Because the Court found that “there are numerous debatable tactical choices that now seem to have been made in large measure based on Foshee’s advice and with important influence from Goldman,” the Court then faced the question what to do about it.  The Court noted that El Paso stockholders arguably have much to gain by seeing this Merger proceed…the price being offered by Kinder Morgan is one that reasonable El Paso stockholders might find very attractive.  But it nags, of course, that it is not all that it might have been had things been done the way they should have been.  Does the threat of irreparable injury justify an injunction in light of the risks that an injunction itself would present to the stockholders of El Paso? In deciding this issue, the Court focused on the plaintiffs’ specific request for an injunction which the Court characterized as “oddly telling” because the plaintiffs were not seeking “a preliminary injunction against the Merger Agreement in its traditional form, which is one that lasts until it is overturned on appeal.  Instead the plaintiffs were asking the Court to enter an injunction which would “affirmatively permit El Paso to shop itself in parts or in whole during the period between now and June 30, 2012, in contravention of the no-shop provision of the Merger Agreement, and allow El Paso to terminate the Merger Agreement on grounds not permitted by the Merger Agreement and without paying the termination fee set forth in the Merger Agreement, but then to lift the injunction and then force Kinder Morgan to consummate the Merger if no superior transactions emerge.  That is not a traditional negative injunction that can be done without an evidentiary hearing or undisputed facts.   Furthermore, that sort of injunction would pose serious inequity to Kinder Morgan, which did not agree to be bound by such a bargain.

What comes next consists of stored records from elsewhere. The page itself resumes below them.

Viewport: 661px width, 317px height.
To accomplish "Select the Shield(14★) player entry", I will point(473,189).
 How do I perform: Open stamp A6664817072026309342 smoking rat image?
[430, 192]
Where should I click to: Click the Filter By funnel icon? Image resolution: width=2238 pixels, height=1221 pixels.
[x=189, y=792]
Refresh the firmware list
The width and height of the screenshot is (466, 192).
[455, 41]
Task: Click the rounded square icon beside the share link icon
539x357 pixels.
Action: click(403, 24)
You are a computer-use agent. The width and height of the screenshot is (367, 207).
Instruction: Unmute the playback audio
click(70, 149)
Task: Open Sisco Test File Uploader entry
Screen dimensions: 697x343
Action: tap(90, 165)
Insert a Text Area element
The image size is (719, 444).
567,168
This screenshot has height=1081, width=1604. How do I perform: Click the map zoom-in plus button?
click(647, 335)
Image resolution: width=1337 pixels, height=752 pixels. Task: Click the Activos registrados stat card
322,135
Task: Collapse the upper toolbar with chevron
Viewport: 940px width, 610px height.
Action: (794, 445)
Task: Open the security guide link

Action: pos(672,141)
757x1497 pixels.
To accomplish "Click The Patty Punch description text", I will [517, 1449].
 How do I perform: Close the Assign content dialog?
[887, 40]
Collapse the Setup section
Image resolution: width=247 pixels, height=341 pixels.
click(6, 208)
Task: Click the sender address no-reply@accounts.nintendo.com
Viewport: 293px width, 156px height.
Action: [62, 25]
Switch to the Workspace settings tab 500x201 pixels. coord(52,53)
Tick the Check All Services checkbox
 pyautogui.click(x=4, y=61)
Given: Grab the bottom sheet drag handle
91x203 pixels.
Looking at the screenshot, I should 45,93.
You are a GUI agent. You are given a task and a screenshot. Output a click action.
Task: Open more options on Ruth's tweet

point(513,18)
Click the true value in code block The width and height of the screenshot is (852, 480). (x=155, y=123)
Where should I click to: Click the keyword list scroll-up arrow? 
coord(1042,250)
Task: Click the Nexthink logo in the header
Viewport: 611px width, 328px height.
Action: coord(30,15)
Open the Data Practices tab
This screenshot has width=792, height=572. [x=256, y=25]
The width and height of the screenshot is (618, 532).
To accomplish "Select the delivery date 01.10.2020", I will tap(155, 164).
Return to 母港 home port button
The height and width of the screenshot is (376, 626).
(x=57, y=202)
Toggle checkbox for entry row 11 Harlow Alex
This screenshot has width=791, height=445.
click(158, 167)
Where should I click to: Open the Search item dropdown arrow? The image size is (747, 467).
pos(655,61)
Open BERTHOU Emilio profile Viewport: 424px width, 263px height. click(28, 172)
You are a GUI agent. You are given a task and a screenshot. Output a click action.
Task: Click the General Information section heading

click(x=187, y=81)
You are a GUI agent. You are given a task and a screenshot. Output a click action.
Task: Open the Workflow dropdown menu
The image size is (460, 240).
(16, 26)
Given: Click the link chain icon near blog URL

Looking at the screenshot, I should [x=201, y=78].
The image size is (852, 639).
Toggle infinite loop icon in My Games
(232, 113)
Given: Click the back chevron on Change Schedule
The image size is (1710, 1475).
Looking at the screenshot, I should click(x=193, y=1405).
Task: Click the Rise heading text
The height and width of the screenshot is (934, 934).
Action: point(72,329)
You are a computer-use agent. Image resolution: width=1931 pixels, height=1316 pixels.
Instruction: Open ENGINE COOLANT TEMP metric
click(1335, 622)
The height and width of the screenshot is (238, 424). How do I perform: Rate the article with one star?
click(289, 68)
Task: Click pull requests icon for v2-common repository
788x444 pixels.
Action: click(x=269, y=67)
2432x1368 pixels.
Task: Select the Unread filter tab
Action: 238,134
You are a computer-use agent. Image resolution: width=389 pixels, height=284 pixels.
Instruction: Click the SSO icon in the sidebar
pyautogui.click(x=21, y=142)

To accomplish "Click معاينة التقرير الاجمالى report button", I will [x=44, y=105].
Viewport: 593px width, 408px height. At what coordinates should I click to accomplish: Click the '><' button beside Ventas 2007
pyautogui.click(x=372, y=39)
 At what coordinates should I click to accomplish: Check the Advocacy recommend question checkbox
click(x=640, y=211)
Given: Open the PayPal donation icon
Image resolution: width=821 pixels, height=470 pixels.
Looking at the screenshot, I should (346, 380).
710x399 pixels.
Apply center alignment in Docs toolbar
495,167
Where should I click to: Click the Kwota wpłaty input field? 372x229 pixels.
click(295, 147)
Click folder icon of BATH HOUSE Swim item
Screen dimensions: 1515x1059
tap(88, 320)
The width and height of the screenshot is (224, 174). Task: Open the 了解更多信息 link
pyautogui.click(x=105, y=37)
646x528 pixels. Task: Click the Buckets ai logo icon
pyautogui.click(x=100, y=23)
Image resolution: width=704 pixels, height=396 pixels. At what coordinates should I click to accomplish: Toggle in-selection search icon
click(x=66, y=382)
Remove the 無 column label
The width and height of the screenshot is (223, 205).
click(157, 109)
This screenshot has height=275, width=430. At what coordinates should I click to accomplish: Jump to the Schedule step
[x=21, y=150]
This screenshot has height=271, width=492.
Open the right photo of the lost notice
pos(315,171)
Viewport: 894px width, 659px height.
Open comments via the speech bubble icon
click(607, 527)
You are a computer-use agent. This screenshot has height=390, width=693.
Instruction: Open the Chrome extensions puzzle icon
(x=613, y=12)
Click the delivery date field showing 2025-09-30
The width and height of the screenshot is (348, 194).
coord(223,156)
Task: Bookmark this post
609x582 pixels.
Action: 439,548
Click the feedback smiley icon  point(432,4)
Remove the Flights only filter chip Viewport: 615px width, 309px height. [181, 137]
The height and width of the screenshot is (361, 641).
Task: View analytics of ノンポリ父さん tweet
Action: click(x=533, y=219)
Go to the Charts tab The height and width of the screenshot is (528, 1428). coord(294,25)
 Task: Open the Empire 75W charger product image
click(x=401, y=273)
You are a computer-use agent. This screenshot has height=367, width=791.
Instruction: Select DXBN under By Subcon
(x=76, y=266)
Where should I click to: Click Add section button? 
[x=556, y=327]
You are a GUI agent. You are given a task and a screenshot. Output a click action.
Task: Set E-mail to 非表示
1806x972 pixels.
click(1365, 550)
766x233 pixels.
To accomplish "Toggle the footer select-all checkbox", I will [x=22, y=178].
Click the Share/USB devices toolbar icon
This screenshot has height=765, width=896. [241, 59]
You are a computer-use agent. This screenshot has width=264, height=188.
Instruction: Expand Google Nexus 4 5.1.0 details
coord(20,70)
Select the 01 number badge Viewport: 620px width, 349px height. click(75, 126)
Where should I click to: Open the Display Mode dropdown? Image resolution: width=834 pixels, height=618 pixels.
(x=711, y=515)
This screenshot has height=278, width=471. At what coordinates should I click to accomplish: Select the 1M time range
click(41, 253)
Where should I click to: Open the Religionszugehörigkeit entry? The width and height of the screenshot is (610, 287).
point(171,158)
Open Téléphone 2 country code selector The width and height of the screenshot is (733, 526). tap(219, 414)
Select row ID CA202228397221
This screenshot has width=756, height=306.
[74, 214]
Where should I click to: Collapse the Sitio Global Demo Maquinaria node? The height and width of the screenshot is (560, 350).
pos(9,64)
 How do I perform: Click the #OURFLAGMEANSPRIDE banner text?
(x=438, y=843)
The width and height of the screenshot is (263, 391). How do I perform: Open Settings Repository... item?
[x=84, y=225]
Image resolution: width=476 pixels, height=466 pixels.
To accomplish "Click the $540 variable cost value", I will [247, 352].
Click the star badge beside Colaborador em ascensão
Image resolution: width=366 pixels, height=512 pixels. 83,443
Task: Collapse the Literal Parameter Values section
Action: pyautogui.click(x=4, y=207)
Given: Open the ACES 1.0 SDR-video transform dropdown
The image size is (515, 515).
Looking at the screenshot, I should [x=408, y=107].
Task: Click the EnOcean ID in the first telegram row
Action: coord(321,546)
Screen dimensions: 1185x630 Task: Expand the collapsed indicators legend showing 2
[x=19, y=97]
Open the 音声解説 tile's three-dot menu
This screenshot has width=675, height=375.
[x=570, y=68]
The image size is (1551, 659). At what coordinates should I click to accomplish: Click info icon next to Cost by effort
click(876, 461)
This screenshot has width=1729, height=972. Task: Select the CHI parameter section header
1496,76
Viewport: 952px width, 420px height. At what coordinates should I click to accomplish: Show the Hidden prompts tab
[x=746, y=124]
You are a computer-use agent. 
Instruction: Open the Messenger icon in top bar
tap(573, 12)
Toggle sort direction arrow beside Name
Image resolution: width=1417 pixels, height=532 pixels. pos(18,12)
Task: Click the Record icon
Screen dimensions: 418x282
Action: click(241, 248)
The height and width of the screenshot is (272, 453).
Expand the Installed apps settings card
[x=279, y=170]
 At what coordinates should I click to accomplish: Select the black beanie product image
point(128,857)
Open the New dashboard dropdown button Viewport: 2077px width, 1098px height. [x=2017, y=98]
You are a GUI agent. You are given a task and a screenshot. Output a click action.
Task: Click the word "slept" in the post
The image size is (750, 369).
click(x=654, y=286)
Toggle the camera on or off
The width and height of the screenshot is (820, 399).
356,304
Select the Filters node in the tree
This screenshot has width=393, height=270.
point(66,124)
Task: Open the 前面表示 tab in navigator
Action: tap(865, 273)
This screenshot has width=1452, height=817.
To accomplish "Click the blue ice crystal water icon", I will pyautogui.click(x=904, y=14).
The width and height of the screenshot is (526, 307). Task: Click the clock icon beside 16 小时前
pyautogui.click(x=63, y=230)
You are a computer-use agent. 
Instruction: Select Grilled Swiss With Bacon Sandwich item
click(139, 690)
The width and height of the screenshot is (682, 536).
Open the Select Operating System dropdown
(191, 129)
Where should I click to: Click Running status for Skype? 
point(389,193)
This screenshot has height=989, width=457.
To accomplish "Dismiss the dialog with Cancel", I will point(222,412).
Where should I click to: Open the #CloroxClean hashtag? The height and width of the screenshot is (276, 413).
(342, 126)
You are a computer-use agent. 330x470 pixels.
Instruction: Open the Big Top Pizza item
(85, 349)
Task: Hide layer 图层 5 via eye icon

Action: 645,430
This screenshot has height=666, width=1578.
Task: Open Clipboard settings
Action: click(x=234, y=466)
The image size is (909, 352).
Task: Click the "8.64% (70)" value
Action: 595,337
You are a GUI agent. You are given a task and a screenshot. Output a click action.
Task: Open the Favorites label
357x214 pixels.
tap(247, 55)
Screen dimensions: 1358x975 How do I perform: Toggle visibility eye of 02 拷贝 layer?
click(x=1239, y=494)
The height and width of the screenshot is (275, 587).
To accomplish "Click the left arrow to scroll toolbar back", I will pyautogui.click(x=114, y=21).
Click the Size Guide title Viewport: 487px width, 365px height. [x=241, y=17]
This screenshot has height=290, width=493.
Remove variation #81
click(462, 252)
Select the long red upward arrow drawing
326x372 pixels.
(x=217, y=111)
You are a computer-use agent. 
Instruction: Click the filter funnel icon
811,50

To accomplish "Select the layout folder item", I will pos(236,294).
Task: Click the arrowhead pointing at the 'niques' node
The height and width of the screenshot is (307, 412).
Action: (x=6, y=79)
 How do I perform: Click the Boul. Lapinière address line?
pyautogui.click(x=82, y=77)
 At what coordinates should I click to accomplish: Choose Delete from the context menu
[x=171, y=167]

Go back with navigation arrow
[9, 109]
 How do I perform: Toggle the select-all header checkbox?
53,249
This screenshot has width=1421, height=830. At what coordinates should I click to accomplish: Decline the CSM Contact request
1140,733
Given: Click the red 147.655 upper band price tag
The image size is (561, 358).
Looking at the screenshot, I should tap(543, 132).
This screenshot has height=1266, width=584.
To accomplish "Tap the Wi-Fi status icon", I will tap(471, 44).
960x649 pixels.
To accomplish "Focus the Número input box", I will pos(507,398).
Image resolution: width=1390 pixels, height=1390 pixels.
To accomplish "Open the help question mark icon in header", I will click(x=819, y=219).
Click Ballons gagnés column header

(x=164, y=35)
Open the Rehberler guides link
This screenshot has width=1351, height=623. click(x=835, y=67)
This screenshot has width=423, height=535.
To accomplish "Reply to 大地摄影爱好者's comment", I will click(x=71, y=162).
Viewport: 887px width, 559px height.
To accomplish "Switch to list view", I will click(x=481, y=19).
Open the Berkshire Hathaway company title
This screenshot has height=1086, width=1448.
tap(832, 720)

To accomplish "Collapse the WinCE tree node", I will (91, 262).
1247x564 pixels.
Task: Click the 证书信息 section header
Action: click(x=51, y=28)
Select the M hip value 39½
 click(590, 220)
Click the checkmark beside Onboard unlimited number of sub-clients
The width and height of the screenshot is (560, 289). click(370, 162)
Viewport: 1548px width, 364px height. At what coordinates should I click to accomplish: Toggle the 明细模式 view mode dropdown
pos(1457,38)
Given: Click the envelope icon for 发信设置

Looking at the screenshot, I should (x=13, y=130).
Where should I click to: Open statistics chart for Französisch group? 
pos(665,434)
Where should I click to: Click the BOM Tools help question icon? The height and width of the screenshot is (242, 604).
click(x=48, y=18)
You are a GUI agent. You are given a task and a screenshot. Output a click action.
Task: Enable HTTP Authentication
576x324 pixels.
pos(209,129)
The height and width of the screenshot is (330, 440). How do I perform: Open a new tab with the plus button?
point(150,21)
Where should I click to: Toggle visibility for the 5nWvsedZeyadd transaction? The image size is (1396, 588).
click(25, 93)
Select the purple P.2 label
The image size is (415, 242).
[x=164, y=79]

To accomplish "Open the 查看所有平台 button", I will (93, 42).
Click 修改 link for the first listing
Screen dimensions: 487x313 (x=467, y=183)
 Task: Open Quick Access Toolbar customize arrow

In the end, the Court concluded that the El Paso Shareholders should have the opportunity to decide whether or not they like the price being offered.  The Court went on to state that “[a]lthough an after-the-fact monetary damages claim against the defendants is not a perfect tool, it has some value as a remedial instrument, and the likely prospect of a damages trial is no doubt unpleasant to Foshee, other El Paso managers who might be added as defendants, and to Goldman.”